Granted, this also isn't to say that SEGA Eggman himself has had a perfect track record. The decade's worth of upstagings and backstabbings by other villains should be enough of a counterpoint to that claim, and I've also made it clear now and then that I take issue with certain games regarding what they do with the doc, no matter how revered they may be by other fans. Sonic Adventure 2, for instance. I praised the fake emerald scene, and I do sincerely believe that he has a number of other badass moments in that game, but because Shadow was playing him like a fool the whole time, I can't help but have a bitter taste in my mouth when I look at the bigger picture.
So close to greatness, yet so far...
So in that case, which game do I think has Eggman's best showing overall? That's not in any way an easy question, but lack of dialogue aside, I'm gonna go with Sonic 3 & Knuckles again, as the classic journey through the sights of Angel Island plays out in a way that highlights just how determined, ruthless, and underhanded he is with carrying out his mission to revive the Death Egg by any means necessary. Other games do win out in other areas - SA1 for how bastardly he is, Forces for how cunning he is, Colours for his hilarious announcements, CD for using the scenery to show the effects of his actions, Mania for not letting the other villain walk all over him - but for the purest essence of the doctor at his cartoony yet competent best, I'd say S3&K is a reasonable bet.

################

=== PROBLEM DESCRIPTION ===
Write out the Eggman commentary above in full, word for word.

################

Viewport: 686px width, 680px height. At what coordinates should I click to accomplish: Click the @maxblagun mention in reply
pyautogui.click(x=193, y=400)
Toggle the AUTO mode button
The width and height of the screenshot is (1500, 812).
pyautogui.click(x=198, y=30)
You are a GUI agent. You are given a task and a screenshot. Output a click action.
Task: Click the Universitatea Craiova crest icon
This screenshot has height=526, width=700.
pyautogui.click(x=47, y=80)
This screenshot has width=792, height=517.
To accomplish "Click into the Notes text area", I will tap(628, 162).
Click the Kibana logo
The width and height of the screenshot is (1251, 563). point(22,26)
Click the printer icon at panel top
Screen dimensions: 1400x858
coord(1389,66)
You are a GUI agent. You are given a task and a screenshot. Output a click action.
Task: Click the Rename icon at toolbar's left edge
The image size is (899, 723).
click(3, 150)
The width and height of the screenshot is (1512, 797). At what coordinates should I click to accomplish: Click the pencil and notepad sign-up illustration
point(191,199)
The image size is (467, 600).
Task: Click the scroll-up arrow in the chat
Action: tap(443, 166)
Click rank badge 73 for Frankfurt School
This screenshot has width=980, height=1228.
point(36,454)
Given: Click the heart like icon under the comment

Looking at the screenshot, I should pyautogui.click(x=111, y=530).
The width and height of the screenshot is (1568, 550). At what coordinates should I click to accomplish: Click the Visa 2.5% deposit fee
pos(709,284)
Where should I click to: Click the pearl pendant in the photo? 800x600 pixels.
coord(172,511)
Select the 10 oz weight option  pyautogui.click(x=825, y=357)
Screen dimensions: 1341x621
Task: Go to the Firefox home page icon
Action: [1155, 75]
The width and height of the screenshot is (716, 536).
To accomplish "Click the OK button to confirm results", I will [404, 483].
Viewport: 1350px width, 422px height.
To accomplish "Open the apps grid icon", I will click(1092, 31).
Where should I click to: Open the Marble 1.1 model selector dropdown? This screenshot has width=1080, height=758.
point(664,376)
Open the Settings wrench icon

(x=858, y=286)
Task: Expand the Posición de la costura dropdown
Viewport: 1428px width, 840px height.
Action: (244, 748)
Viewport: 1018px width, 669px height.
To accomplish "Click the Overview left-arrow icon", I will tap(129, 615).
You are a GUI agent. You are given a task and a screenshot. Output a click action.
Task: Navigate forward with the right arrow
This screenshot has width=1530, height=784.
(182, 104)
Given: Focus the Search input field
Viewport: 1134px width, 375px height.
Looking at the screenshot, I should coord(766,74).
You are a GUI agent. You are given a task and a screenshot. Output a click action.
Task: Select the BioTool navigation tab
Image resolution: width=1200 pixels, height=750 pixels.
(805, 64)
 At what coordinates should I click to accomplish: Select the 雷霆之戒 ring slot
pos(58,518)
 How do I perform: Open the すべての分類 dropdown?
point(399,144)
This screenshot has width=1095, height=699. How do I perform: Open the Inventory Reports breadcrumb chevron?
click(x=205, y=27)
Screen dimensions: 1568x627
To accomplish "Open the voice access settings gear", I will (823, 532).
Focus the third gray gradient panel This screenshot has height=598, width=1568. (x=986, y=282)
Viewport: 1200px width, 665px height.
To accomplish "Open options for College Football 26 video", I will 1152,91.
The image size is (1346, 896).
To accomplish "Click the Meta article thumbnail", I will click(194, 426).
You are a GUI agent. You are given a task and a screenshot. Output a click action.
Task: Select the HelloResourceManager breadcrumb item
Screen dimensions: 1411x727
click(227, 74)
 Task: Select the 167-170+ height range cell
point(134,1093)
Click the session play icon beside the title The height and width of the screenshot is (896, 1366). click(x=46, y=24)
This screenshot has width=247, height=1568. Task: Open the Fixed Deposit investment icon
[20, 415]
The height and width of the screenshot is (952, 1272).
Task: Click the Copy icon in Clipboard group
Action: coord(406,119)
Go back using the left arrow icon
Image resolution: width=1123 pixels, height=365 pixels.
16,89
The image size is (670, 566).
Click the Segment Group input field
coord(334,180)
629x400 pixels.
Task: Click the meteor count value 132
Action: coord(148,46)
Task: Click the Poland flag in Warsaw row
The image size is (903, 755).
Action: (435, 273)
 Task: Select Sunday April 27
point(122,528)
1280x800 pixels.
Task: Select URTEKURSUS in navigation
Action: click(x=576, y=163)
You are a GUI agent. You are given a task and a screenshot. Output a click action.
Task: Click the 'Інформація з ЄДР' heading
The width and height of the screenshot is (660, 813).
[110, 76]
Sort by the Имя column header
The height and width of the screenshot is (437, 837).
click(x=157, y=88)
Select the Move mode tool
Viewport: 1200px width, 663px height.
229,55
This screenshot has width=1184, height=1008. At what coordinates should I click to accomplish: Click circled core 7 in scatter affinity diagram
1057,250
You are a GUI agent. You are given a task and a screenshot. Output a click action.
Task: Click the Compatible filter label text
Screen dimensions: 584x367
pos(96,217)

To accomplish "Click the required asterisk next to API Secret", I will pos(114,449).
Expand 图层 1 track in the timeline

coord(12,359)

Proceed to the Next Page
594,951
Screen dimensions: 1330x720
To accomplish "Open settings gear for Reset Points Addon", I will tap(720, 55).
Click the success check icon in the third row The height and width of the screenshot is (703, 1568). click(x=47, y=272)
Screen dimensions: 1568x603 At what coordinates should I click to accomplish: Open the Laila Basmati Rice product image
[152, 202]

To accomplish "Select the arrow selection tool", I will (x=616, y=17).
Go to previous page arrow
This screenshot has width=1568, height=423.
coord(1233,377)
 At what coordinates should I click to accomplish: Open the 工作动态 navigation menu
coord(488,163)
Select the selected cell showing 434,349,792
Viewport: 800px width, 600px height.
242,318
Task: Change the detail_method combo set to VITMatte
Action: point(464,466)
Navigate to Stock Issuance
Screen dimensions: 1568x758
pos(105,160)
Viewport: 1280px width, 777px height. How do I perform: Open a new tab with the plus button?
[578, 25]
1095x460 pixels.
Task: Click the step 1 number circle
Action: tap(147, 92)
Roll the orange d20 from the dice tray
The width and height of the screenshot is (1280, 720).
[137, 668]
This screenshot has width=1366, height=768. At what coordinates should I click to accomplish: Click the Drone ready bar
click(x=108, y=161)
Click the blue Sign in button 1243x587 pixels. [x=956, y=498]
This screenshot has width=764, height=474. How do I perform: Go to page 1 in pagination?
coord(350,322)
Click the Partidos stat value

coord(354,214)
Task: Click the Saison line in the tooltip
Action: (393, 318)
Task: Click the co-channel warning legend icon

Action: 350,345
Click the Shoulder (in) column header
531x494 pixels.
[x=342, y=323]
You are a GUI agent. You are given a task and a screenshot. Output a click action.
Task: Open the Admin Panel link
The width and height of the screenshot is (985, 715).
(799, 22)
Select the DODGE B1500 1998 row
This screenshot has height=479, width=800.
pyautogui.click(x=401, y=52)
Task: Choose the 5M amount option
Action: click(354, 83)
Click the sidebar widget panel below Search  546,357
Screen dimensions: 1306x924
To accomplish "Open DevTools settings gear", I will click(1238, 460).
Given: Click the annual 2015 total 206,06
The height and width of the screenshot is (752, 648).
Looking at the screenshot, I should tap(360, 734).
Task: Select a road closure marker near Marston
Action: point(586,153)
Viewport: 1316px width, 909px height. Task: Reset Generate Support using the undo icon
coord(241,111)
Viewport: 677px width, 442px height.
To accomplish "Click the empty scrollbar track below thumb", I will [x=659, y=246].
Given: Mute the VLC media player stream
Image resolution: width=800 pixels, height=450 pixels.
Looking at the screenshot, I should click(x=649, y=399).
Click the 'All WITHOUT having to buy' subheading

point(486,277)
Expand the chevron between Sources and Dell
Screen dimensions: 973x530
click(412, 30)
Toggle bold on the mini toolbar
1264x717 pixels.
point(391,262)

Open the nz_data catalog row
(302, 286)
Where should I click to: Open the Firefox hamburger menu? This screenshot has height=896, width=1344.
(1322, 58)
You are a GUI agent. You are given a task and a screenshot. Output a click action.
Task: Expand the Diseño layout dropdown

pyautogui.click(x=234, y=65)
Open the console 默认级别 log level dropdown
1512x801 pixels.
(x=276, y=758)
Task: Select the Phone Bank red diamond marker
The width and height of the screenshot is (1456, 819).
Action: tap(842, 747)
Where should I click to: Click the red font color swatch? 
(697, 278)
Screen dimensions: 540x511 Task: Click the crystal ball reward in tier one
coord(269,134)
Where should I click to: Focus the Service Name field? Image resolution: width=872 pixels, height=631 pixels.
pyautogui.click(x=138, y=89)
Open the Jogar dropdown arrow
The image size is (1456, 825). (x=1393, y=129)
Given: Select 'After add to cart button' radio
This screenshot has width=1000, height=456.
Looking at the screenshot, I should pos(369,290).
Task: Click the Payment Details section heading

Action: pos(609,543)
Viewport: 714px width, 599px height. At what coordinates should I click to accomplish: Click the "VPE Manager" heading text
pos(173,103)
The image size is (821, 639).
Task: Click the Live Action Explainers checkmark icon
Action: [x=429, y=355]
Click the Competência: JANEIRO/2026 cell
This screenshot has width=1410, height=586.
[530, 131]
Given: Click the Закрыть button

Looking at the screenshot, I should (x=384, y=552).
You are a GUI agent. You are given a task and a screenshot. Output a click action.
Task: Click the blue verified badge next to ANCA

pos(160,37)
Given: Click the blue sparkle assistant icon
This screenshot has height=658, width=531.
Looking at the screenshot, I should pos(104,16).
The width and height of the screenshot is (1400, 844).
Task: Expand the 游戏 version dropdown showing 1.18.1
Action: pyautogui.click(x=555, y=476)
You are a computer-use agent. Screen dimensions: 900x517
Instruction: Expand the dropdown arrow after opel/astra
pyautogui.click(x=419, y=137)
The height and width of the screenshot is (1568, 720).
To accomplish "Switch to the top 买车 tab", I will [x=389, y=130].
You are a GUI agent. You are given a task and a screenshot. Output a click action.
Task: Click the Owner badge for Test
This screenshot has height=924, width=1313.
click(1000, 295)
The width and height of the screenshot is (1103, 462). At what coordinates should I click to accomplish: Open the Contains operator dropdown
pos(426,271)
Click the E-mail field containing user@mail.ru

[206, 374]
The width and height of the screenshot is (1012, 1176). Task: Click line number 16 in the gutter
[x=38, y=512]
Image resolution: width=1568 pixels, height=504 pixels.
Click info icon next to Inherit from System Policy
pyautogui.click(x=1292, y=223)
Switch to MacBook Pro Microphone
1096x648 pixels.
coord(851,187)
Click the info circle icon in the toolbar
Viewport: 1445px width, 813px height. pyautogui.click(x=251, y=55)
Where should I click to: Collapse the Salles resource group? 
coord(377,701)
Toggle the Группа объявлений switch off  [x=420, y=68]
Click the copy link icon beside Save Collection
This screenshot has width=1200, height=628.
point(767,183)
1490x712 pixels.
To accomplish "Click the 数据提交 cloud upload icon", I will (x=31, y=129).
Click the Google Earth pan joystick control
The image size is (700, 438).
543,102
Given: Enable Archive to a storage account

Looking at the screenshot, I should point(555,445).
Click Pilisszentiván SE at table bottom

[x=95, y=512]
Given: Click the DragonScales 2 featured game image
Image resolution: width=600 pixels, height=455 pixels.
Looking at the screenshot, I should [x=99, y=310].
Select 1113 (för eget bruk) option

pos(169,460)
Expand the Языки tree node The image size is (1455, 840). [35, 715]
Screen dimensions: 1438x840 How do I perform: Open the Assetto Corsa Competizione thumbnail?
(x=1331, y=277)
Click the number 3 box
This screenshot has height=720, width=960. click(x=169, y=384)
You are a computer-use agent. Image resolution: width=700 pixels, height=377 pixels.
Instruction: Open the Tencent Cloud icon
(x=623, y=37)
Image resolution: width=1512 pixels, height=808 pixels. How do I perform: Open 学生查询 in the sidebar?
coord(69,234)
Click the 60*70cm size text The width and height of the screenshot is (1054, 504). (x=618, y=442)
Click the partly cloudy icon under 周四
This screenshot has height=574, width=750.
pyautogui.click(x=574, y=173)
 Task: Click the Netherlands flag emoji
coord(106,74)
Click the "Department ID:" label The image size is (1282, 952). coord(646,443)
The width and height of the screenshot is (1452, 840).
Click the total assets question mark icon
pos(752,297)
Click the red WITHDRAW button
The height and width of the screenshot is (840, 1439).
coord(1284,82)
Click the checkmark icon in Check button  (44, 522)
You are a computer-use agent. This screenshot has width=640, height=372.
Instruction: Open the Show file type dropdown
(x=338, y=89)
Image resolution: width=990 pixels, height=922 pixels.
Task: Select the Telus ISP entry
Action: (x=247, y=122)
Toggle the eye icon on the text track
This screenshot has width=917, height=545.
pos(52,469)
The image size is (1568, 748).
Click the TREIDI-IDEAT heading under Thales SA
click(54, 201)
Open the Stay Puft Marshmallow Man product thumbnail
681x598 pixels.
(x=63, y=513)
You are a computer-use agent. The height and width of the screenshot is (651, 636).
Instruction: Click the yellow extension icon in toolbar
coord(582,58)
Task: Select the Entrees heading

################

=== ANSWER FOR THIS EXERCISE ===
Granted, this also isn't to say that SEGA Eggman himself has had a perfect track record. The decade's worth of upstagings and backstabbings by other villains should be enough of a counterpoint to that claim, and I've also made it clear now and then that I take issue with certain games regarding what they do with the doc, no matter how revered they may be by other fans. Sonic Adventure 2, for instance. I praised the fake emerald scene, and I do sincerely believe that he has a number of other badass moments in that game, but because Shadow was playing him like a fool the whole time, I can't help but have a bitter taste in my mouth when I look at the bigger picture.
So close to greatness, yet so far...
So in that case, which game do I think has Eggman's best showing overall? That's not in any way an easy question, but lack of dialogue aside, I'm gonna go with Sonic 3 & Knuckles again, as the classic journey through the sights of Angel Island plays out in a way that highlights just how determined, ruthless, and underhanded he is with carrying out his mission to revive the Death Egg by any means necessary. Other games do win out in other areas - SA1 for how bastardly he is, Forces for how cunning he is, Colours for his hilarious announcements, CD for using the scenery to show the effects of his actions, Mania for not letting the other villain walk all over him - but for the purest essence of the doctor at his cartoony yet competent best, I'd say S3&K is a reasonable bet.